In this book (p. 37, 43, 44) the notion of stochastic stability of a stochastic process is defined by the condition $$ \mathbb{E} \left[\sum_{j=0}^{\infty} \|x_k\|^2\right] < \infty.\tag{1} $$ It is shown that for Markovian switching systems of the form $x_{k+1} = f_{\theta_k}(x_k)$ driven by a finite Markov chain $(\theta_k)_k$, stochastic stability is equivalent to mean-square stability.

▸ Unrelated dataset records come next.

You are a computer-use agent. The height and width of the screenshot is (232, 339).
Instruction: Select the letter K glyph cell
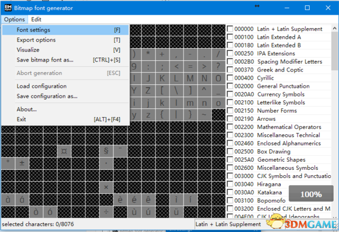point(162,79)
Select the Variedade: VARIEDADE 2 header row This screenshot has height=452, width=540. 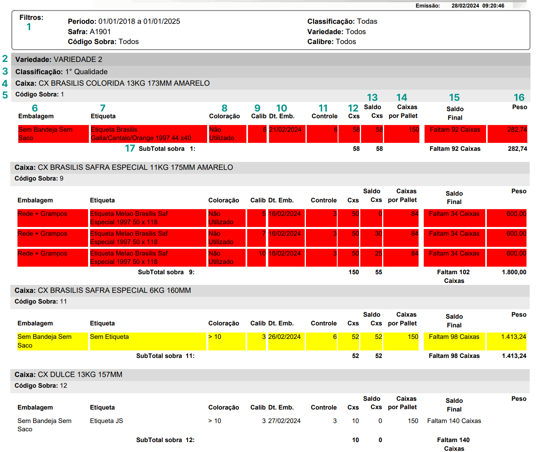coord(59,60)
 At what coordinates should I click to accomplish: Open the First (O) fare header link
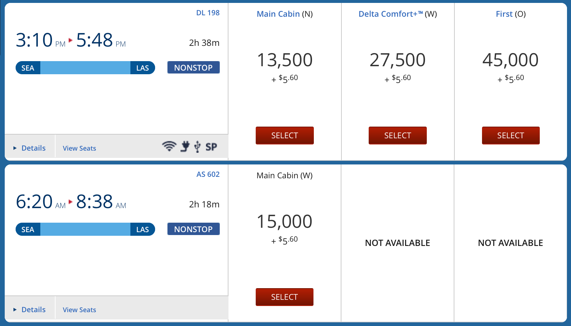(x=504, y=14)
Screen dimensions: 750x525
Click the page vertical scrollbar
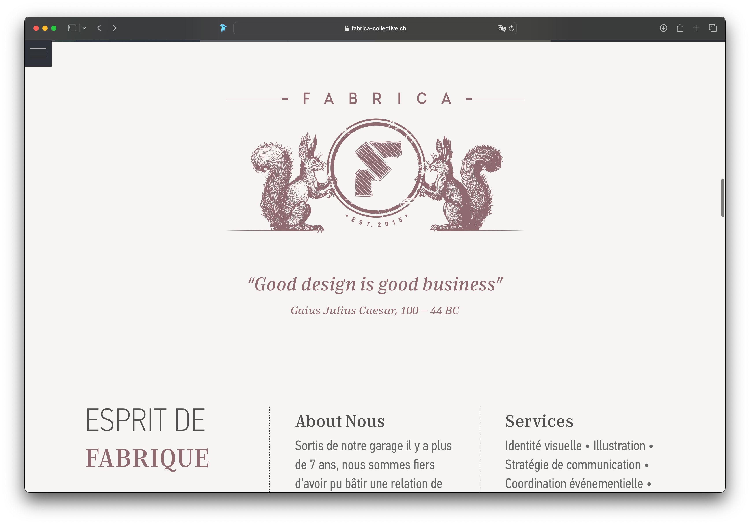click(723, 197)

Let us replace the above expectation operator $\mathbb{E}$ by a coherent risk measure $r$ leading to the condition $$ r \left[\sum_{j=0}^{\infty} \|x_k\|^2\right] < \infty\tag{2}\label{2} $$
We know that $r \left[\sum_{j=0}^{\infty} \|x_k\|^2\right] \leq \sum_{k=0}^{\infty}r(\|x_k\|^2)$ (subadditivity property), therefore, if $r(\|x_k\|^2)$ converges adequately fast so that $\sum_{k=0}^{\infty}r(\|x_k\|^2)$ is finite, then \eqref{2} will hold. I am, however, interested in the converse: under what additional conditions does \eqref{2} imply that $r(\|x_k\|^2)\to 0$?
A first step would be to see whether this holds for the essential supremum; if $\mathrm{esssup} \left[\sum_{j=0}^{\infty} \|x_k\|^2\right] < \infty$ is it true that $\mathrm{esssup}(\|x_k\|^2)\to 0$?